6. How can the Mendelian 9:3:3:1 ratio be modified to a 9:7 ratio?
A 9:7 ratio is a classic example of a modified Mendelian ratio caused by complementary genes. This occurs when two different genes work together to produce a single trait. For the dominant phenotype to be expressed, at least one dominant allele must be present for both genes. If either gene is present only in its homozygous recessive form, the recessive phenotype appears. This interaction groups several genotypes together, resulting in a modified 9 (dominant for both) : 7 (all other combinations) ratio.
7. How does polygenic inheritance explain continuous variation in traits like human skin colour?
Polygenic inheritance is when a single characteristic is controlled by two or more genes. Unlike simple Mendelian traits with distinct categories, polygenic traits show continuous variation. For human skin colour, multiple genes contribute a small, additive effect to the amount of melanin produced. This, combined with environmental factors, results in a wide spectrum of skin tones rather than just two or three distinct options.

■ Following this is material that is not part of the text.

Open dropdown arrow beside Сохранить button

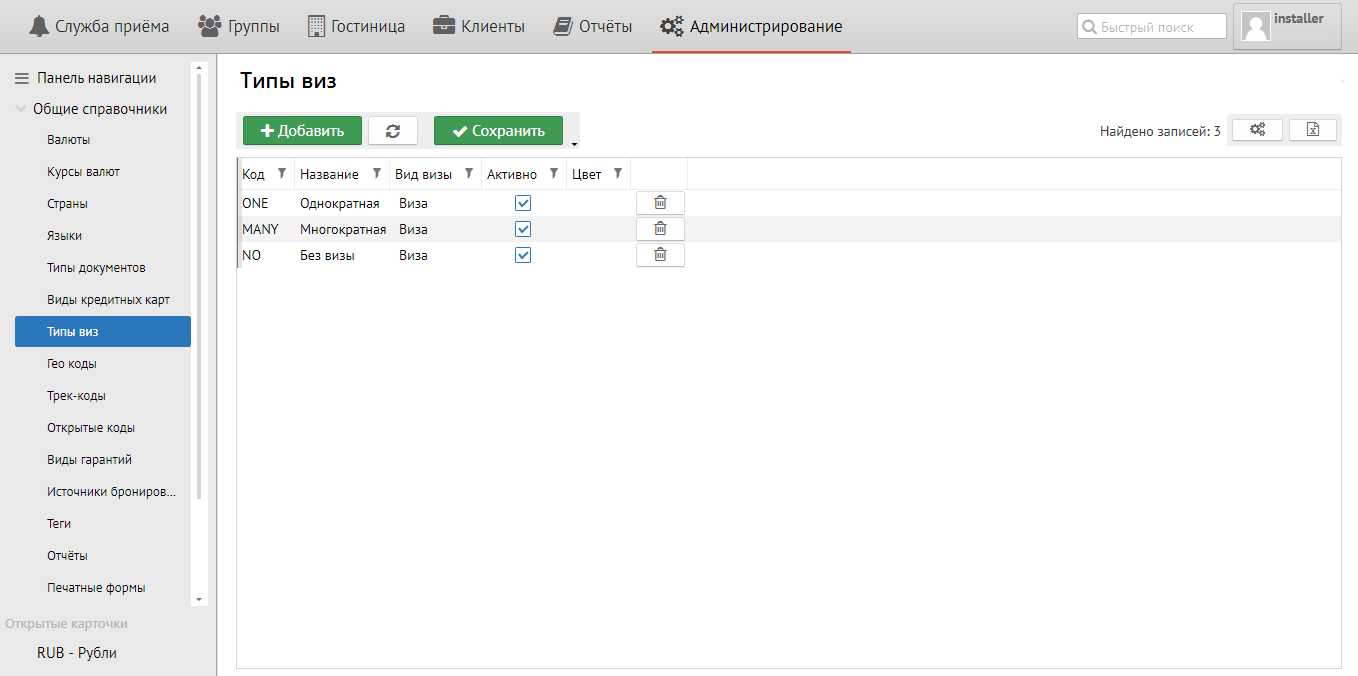tap(574, 144)
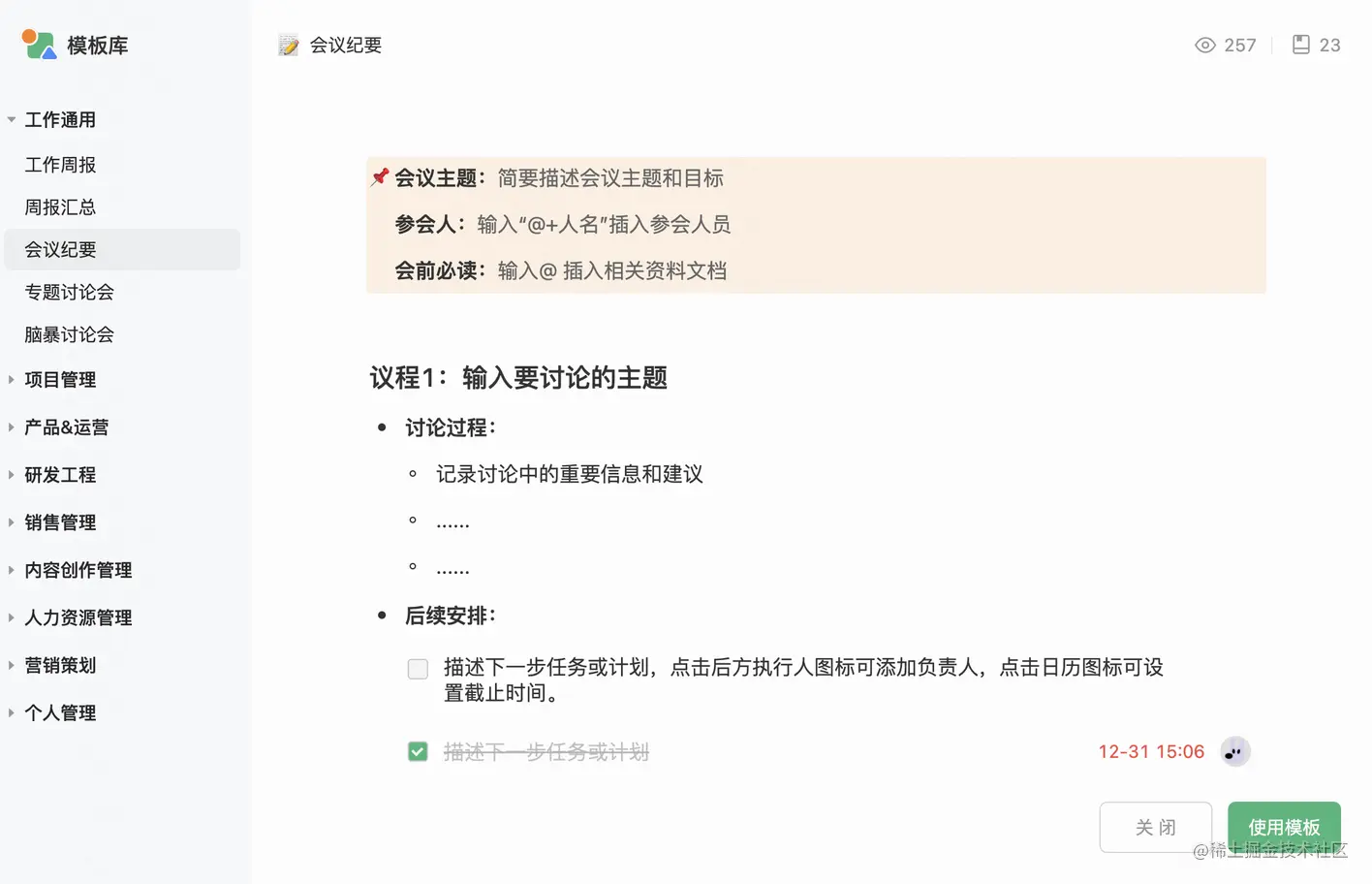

8. What is the link between Mendel's laws and the behaviour of chromosomes during meiosis?
The behaviour of chromosomes during meiosis provides a physical basis for Mendel's laws.
- The Law of Segregation is explained by the separation of homologous chromosomes during Anaphase I of meiosis. As chromosomes separate, so do the alleles they carry.
- The Law of Independent Assortment is explained by the random orientation of homologous chromosome pairs at the metaphase plate during Metaphase I. This random alignment ensures that genes on different chromosomes are inherited independently.